藤山 値段は変えていないのですが、ここ数年で中国からの栗の仕入れ価格がほぼ2倍になってしまって、泣く泣く量を減らしています。以前は250グラムで500円だったのを150グラムに減らす決断は怖かったですが、ここまで値段が上がってしまうとどうしようもなかったですね。
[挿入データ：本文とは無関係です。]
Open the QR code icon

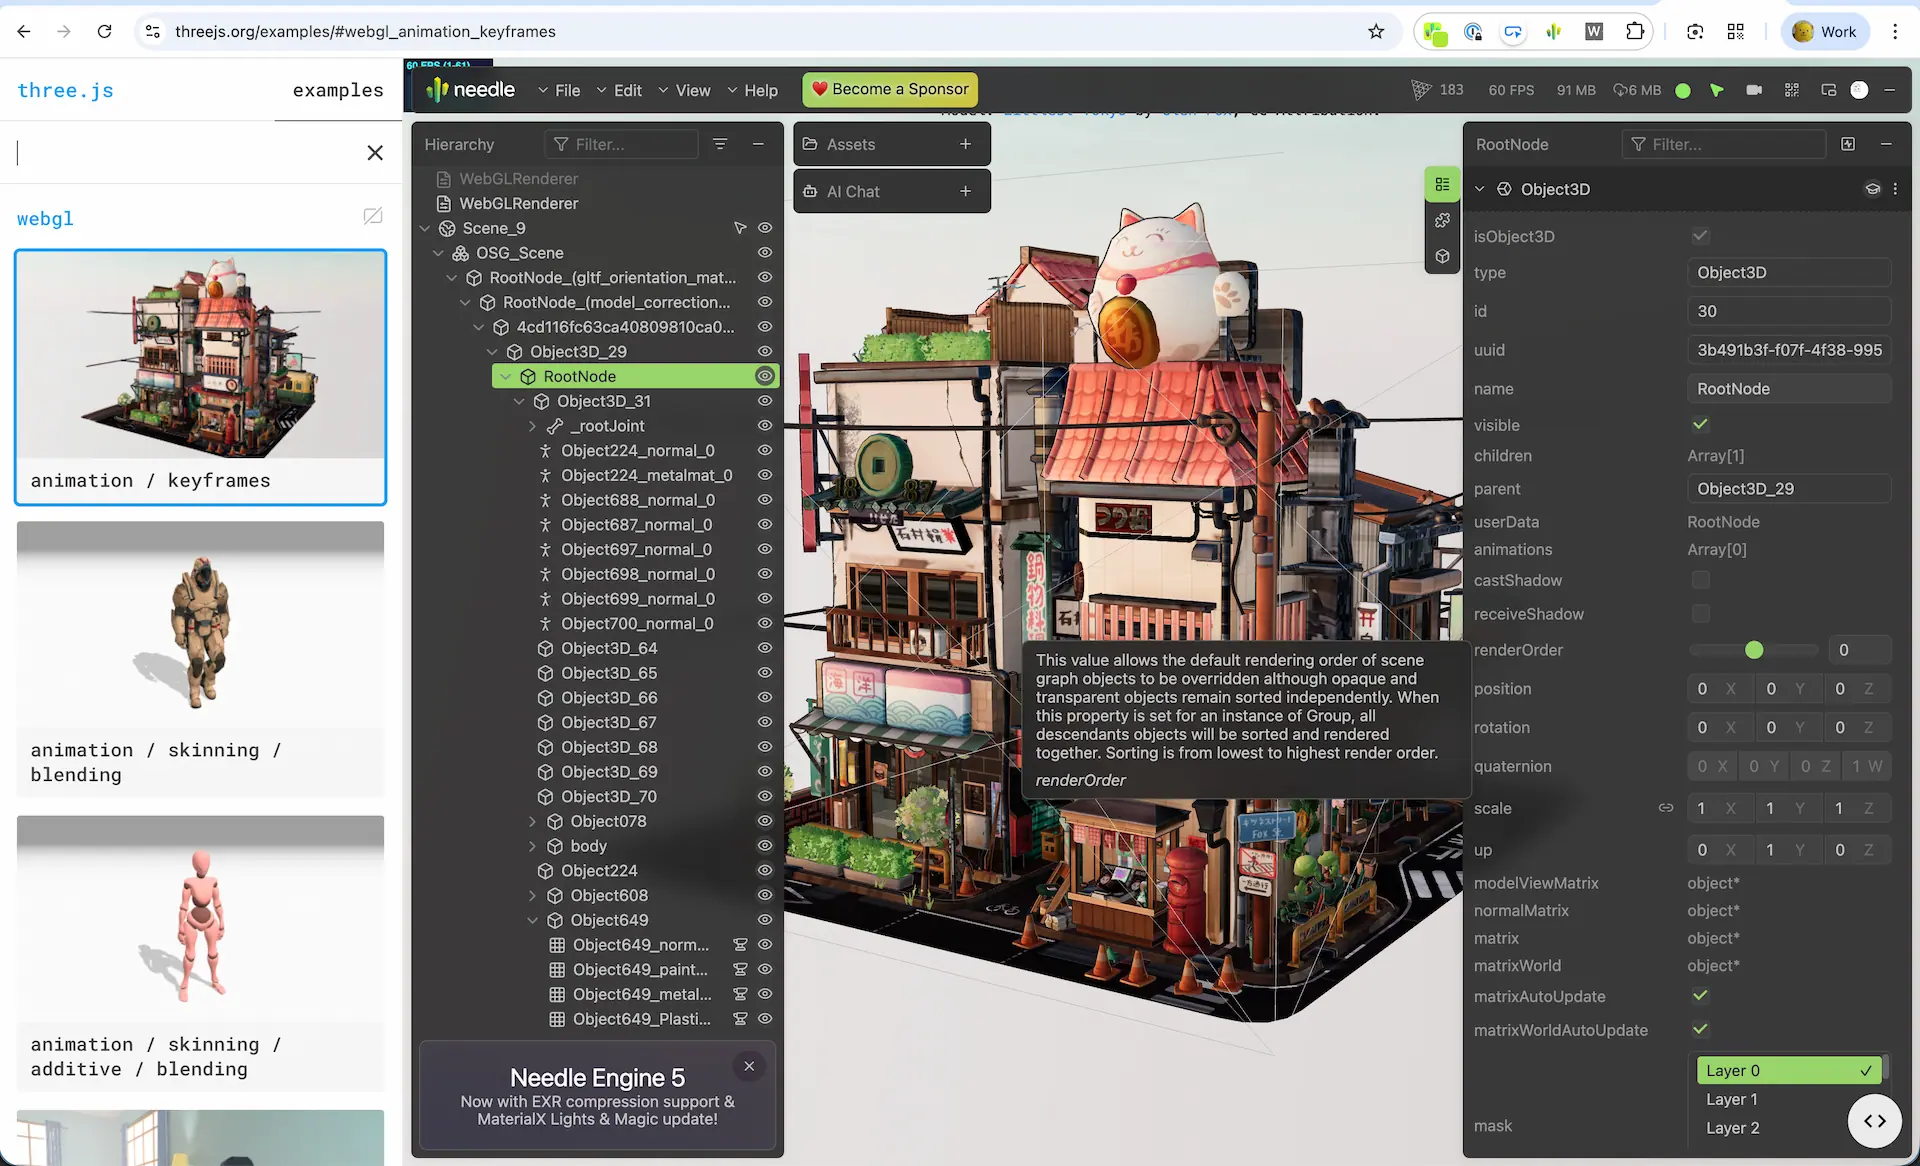[x=1792, y=90]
店長 申し訳ない気持ちで一杯なんですが、不思議なことにお客様からのクレームはまったくないんです。リピーターのお客様に原価高騰による値上げをご説明すると、むしろ「量が少なのなら2袋買います」と言ってくださる方も多いです。おかげさまで売上げは落ちていません。
――根強いファンが支えているんですね。
藤山 小さい頃に親に買ってもらっていた子が、大人になって今度は自分の子供に買っていく、という長いお付き合いのお客様も多いですね。
――お店をのぞかせてもらいましたが、基本的に営業中はスタッフは1人ですか?
店長 1人ですね。デパートの催事などに出店する場合は本社の釜で焼いて持ち込みますが、本店では店で焼いています。釜の周辺は気温が50℃くらいになるので昔は夏場はかなりキツかったのですが、今は冷風機がついてずいぶん楽になりました。